> How to complete this task: I'd like the records transcribed exactly, leaving the images out.

> Given data:
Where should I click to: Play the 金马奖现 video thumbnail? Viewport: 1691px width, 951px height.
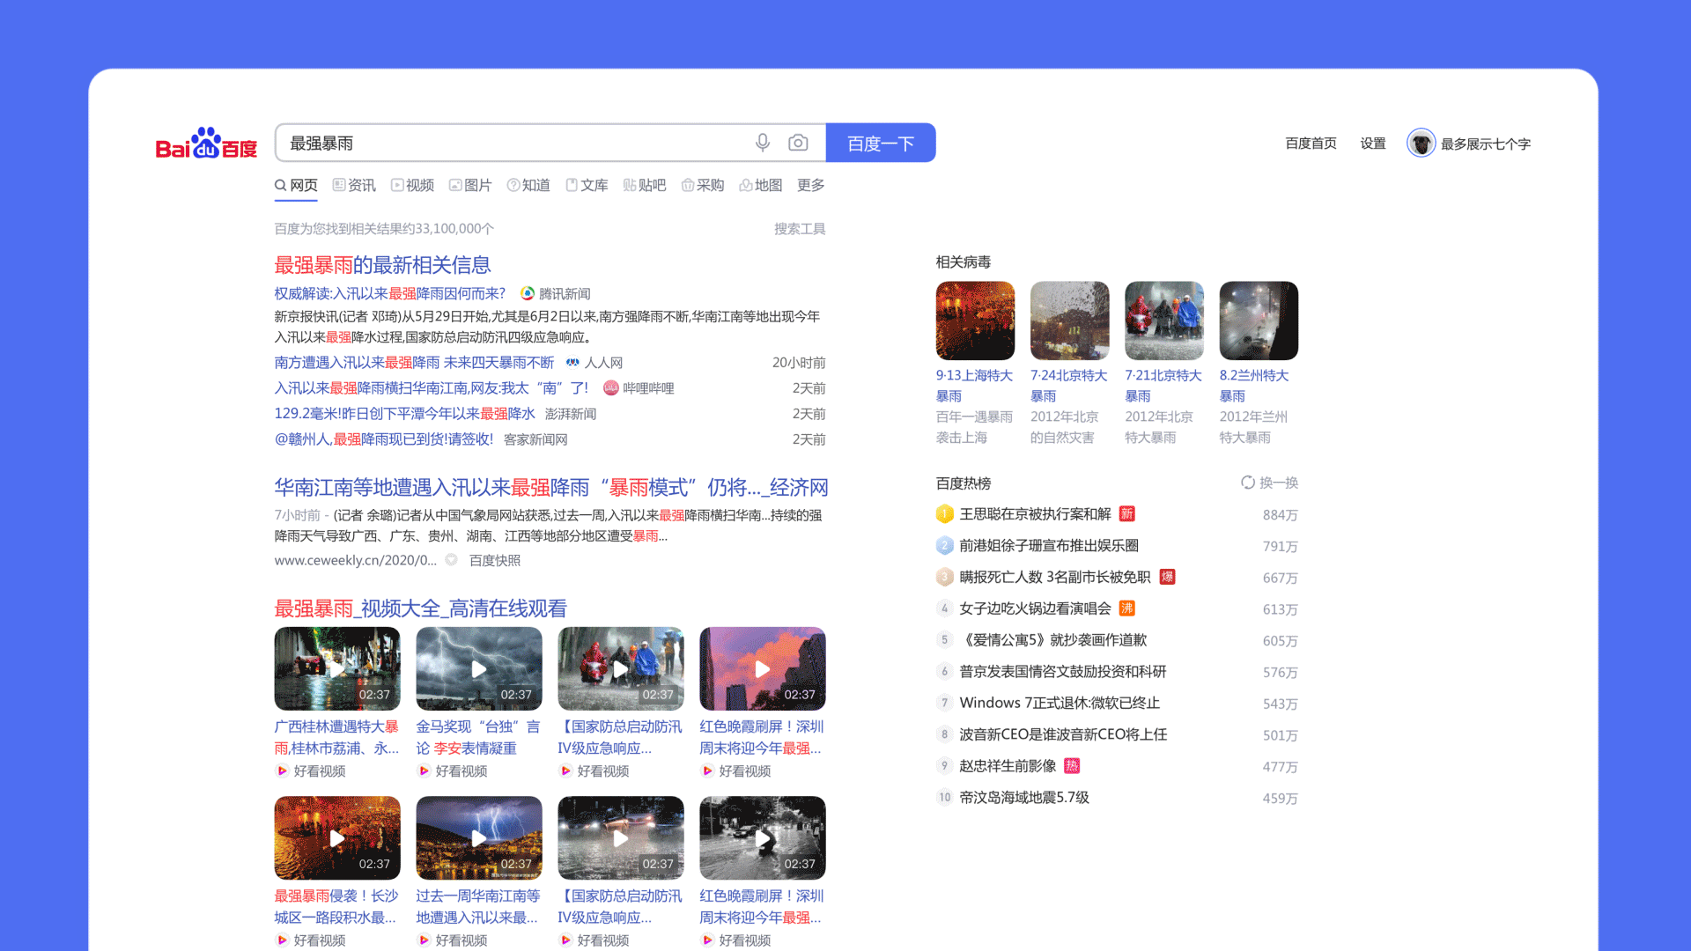[479, 669]
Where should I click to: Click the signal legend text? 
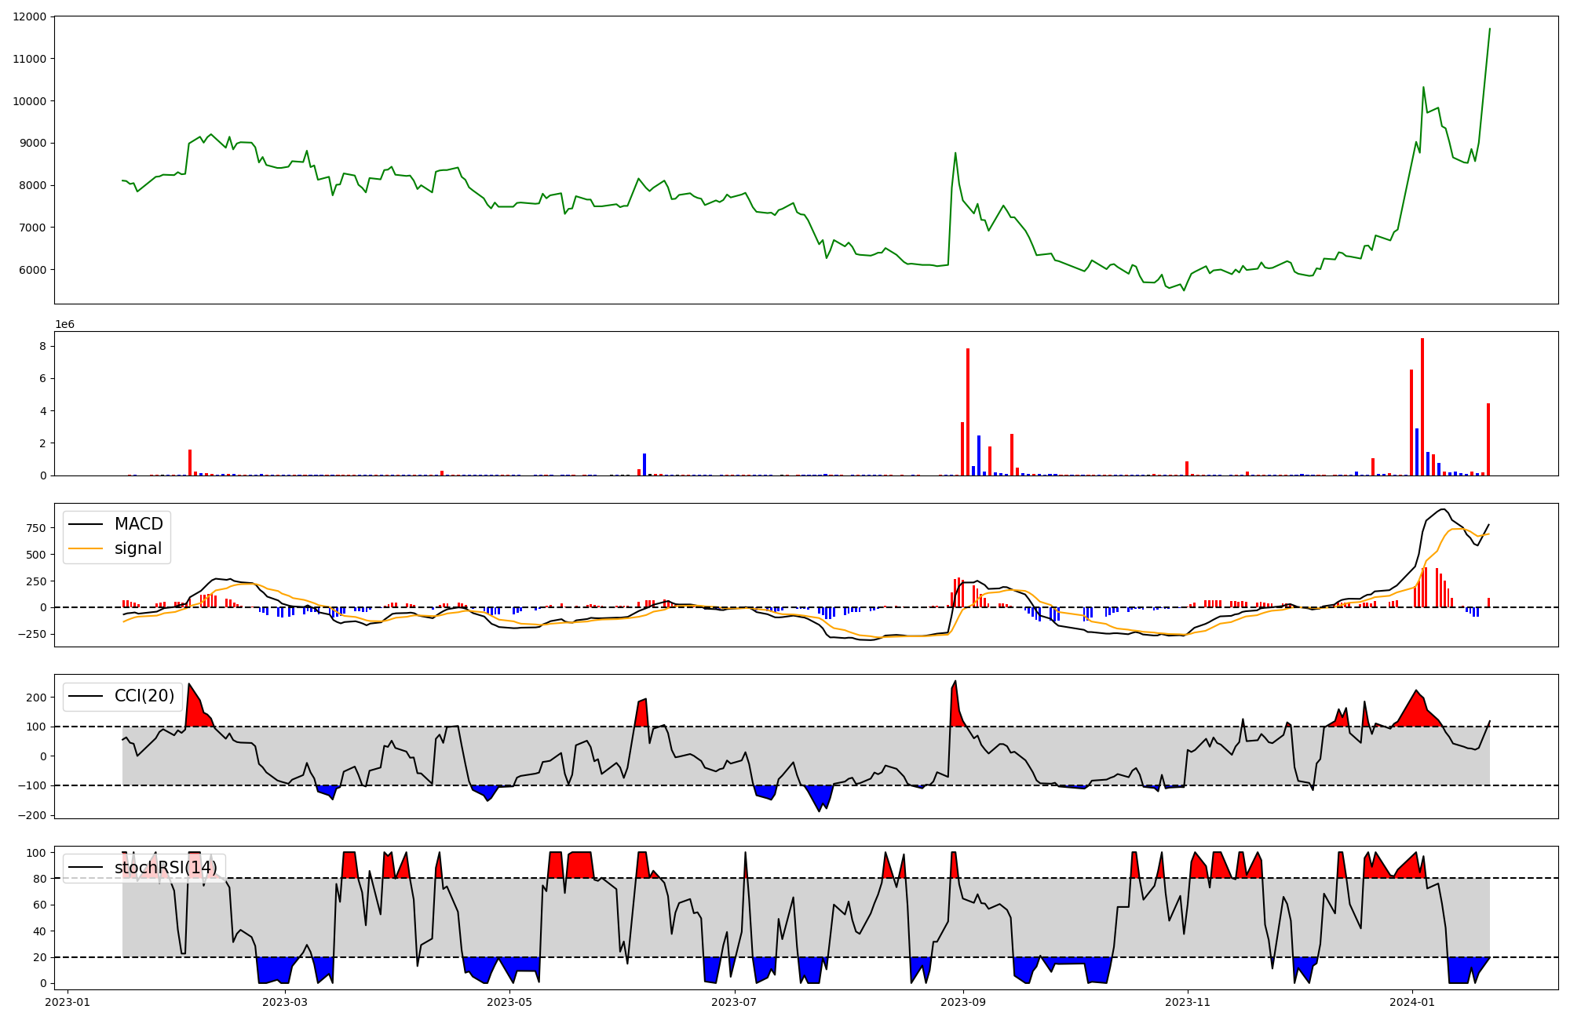(138, 548)
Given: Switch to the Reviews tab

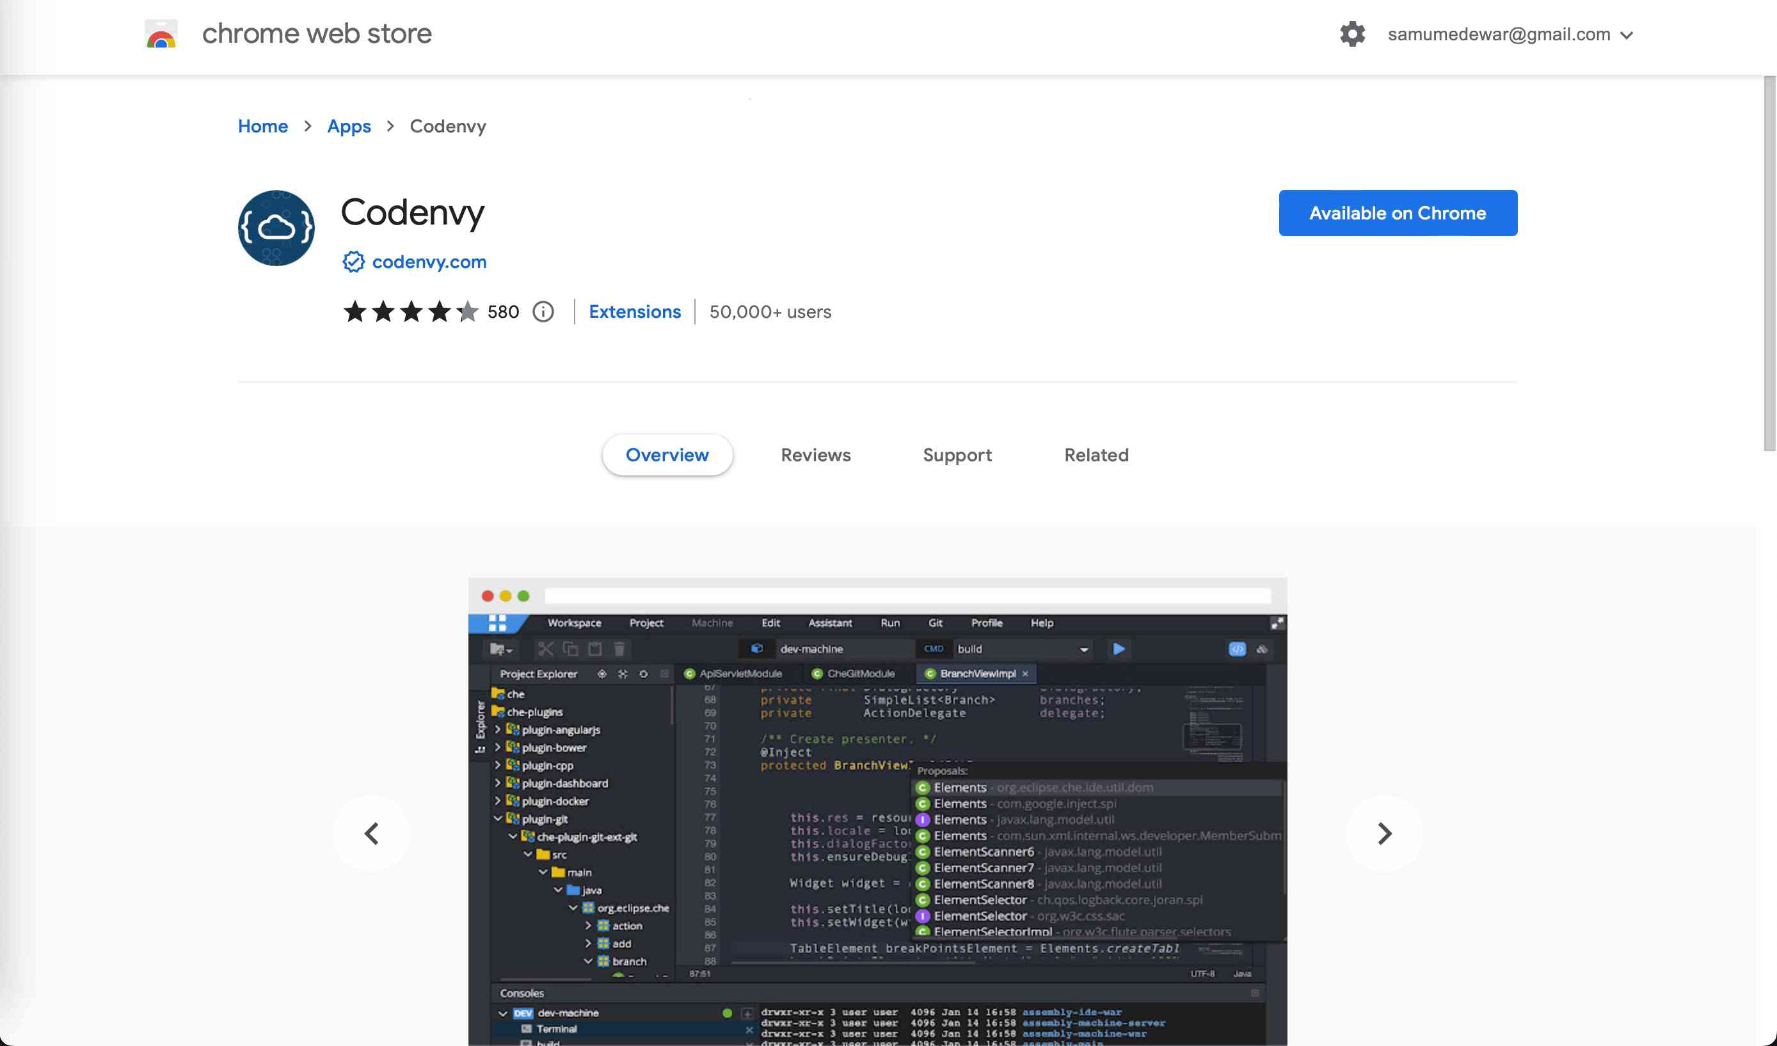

> Reply:
Where should I click to: Play the 金马奖现 video thumbnail? Viewport: 1691px width, 951px height.
[479, 669]
Where should I click to: Click the signal legend text? 
(138, 548)
Given: Switch to the Reviews tab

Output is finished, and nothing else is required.